Task 1 >> Pick out every line of the records that contains the string "status".

# Need a crew?



## Beau F (Jul 6, 2012)

I'm looking to go fishing on Saturday June 1st for opening season. I had my own boat and gear but sold it due to PCS'ing to Kansas in July. I live in gulf breeze right now. Any can see my prior posts and online profile that I'm active duty AF and love to fish, especially for red snapper, that's too easy for me. I have extensive experience fishing, bottom, trolling, etc being from key west. I can help rig baits, clean fish, pay for fuel, and fish or pay for bait. I use to launch my boat out of NAS P-cola, so I'd prefer to meet in P-cola but would make the trip to Destin in a pinch. I can bring 3 coolers full of ice from my work to help keep cost down. If you do any trolling, I have a brand new Tiagra 30w spooled with high vis 50lb test. Also have 2 Penn senator 4/0 and a 6000 and 7000 spinner ready to go. but aren't in great shape. I'm on leave from work from the first till the 5th so I can fish any of those days. And just about any weekend after that. Also, work is really slow so I can do weekdays as well.

I also have 3 other guys that can fish with me, all active duty and work with me. Not too much experience but they are hard workers when it comes to cleaning things and getting stuff done, plus they have good paying jobs too so money for fuel and bait will be there. We aren't big fans of doing charters, just like to get out and have fun fishing.
Let me know if anyone wants the help.
Beau


----------



## old school (Nov 16, 2007)

*fidhing*

Sorry June 1 is a Sunday.


----------



## Beau F (Jul 6, 2012)

You're right. Sunday. Call it a typo.


----------



## Chapman5011 (Mar 7, 2013)

Dataset extract >>
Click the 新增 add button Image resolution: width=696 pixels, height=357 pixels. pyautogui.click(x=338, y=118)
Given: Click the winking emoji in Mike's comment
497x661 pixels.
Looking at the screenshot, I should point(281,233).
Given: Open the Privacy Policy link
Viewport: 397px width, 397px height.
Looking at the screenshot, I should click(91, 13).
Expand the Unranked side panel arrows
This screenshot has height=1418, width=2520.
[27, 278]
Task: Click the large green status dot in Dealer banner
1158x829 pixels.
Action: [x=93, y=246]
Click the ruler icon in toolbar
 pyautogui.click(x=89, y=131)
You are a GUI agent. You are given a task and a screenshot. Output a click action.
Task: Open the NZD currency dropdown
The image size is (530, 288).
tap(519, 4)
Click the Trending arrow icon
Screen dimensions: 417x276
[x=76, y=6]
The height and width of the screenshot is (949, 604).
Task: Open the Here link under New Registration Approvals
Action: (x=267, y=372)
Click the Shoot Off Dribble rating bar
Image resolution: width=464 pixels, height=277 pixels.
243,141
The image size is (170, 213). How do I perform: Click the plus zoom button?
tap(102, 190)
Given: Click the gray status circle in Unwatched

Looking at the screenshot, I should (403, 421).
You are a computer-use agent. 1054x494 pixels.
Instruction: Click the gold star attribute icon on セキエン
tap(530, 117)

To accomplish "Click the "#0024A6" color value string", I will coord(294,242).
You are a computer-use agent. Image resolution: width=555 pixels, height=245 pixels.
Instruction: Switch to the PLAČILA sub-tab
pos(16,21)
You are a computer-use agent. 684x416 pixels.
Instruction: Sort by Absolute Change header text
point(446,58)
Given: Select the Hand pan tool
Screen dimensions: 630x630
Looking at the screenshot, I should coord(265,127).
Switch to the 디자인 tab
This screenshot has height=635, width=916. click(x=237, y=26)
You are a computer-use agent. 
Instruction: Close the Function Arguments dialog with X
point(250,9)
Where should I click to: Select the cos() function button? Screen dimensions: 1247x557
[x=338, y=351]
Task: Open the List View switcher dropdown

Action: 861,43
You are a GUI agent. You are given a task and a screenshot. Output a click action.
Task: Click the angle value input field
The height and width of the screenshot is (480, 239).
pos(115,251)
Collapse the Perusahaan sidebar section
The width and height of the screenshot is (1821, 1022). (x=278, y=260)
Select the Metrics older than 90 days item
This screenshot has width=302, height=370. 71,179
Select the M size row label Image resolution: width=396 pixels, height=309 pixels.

Task 2 >>
Answer these questions from the fishing thread above:
(a) What reel does Beau say is spooled with high vis 50lb test?
(b) How many other guys does Beau say can fish with him?
(c) According to old school, what day of the week is June 1?

Full response 1 >>
Task: Click the large green status dot in Dealer banner
Given: Click the gray status circle in Unwatched

Full response 2 >>
(a) A brand new Tiagra 30w
(b) Three
(c) Sunday